O diretor falou com severidade.

– Vocês deverão se revelar. É nesse momento que o perigo surge. Não sabemos quais eram os poderes do velho círculo atlante: algum tipo de hipnotismo provavelmente cobria a maior parte deles. Não tenha medo, mas não permita que ele tente nenhum truque. Mantenha a mão no revólver. Você também, Denniston.

– Eu sou muito hábil com um revólver – disse MacPhee. – E por quê, em nome de qualquer bom-senso…

– Você não pode ir, MacPhee – disse o diretor. – Ele poria você para dormir em dez segundos. Os outros estão fortemente protegidos, mas você não está. Está me entendendo, Dimble? O revólver na mão, uma prece nos lábios, sua mente fixa em Maleldil. E então, se ele resistir, diga o encantamento.

– O que devo dizer na Grande Língua?

– Diga que você vem em nome de Deus e de todos os anjos, e com o poder dos planetas, a mando de quem está hoje sentado no trono do Líder Supremo, e ordene que ele o acompanhe. Diga agora.

E Dimble, que estava sentado com o rosto crispado, e bastante branco, entre os rostos pálidos das duas mulheres, com os olhos na mesa, ergueu a cabeça; e poderosas sílabas de palavras que tinham o som de castelos saíram da sua boca. Jane sentiu o coração saltar e estremecer diante delas. Tudo o mais no cômodo pareceu ficar intensamente quieto. Até mesmo a ave, o urso e o gato estavam imóveis, com os olhos fixos no homem que falava. A voz não era parecida com a de Dimble: era como se as palavras se pronunciassem sozinhas através dele a partir de algum lugar fortificado ao longe… ou como se não fossem palavras, e sim operações presentes de Deus, dos planetas e do Líder Supremo. Pois aquela era a língua falada antes da Queda e para além da Lua; e os significados não eram atribuídos às sílabas pelo acaso, pela habilidade ou por longa tradição, mas em verdade inerentes a elas como a forma do grande Sol é inerente à pequena gota d’água. Essa era a Língua em si, como surgiu inicialmente por ordem de Maleldil, brotando do mercúrio fundido do astro chamado Mercúrio na Terra, mas Viritrilbia na Imensidão dos Céus.

– Obrigado – disse o diretor; e mais uma vez a calorosa domesticidade da cozinha voltou a se derramar sobre eles. – Se ele vier com você, tudo bem. Se não vier, então, Dimble, você terá de contar com seu cristianismo. Não tente nenhuma proeza. Faça suas orações e mantenha sua vontade fixa na vontade de Maleldil. Não sei o que ele vai fazer. Mas permaneça firme. Não importa o que aconteça, você não poderá perder sua alma; pelo menos não por alguma ação da parte dele.

– Sim – disse Dimble. – Entendi.

Houve um silêncio meio prolongado.
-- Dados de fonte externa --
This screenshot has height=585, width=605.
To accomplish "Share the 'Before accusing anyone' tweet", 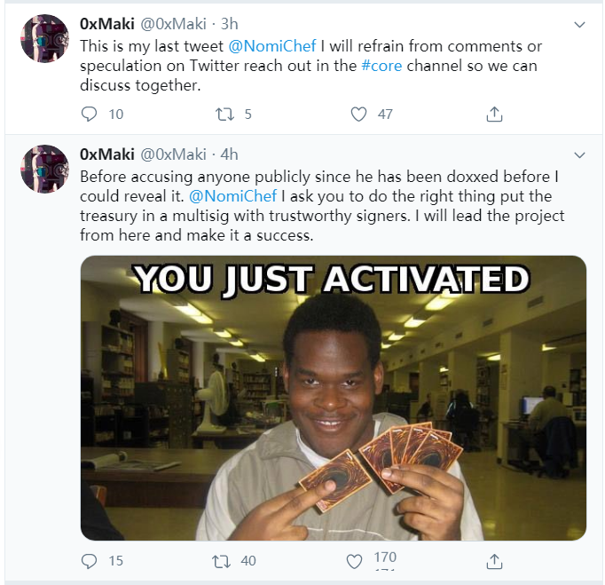I will click(x=495, y=561).
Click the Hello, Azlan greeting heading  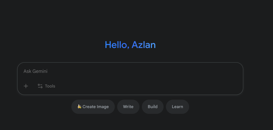tap(130, 45)
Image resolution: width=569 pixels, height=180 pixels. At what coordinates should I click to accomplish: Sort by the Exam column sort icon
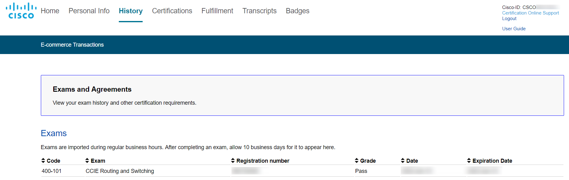point(87,161)
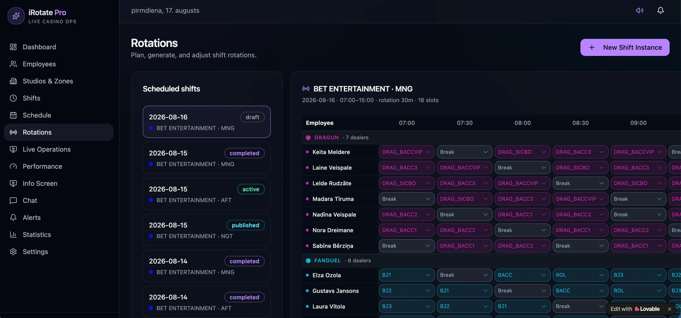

E então o diretor voltou a falar.

– Não se deixe abater, Margaret – disse ele. – Se matarem Cecil, nenhum de nós permanecerá vivo muitas horas depois dele. Será uma separação mais curta do que você poderia ter esperado se a Natureza seguisse seu curso. E agora, senhores – disse ele –, vocês vão querer um pouco de tempo para fazer suas preces e se despedirem de suas mulheres. São oito horas agora, ou tão perto dessa hora a ponto de não fazer diferença. Sugiro que todos se reúnam aqui às oito e dez, prontos para partir.

– Está bem – responderam algumas vozes. Jane descobriu-se deixada na cozinha com a senhora Maggs, os animais, MacPhee e o diretor.

Você está bem, minha filha? – disse Ransom.

– Creio que sim, senhor – disse Jane. Seu estado mental presente era para ela impossível de analisar. Sua expectativa estava preparada para qualquer extremo. Alguma coisa que teria sido terror, não fosse a alegria, e alegria, não fosse o terror, a dominava: uma tensão voraz, composta de entusiasmo e obediência. Tudo o mais na sua vida parecia pequeno e banal em comparação com aquele momento.

– Você se coloca em obediência – disse o diretor –, em obediência a Maleldil?

– Senhor – disse Jane –, nada sei de Maleldil. Mas eu me coloco em obediência ao senhor.

– É suficiente por enquanto – disse o diretor. – Essa é a cortesia da Imensidão dos Céus: que, quando sua intenção é boa, Ele sempre considera que sua intenção é superior à sua consciência. Não será suficiente para sempre. Ele é muito possessivo. No final, Ele não aceitará que você pertença a mais ninguém que não seja a Ele mesmo. Mas por esta noite, é suficiente.

– Essa é a história mais louca de que já ouvi falar – disse MacPhee.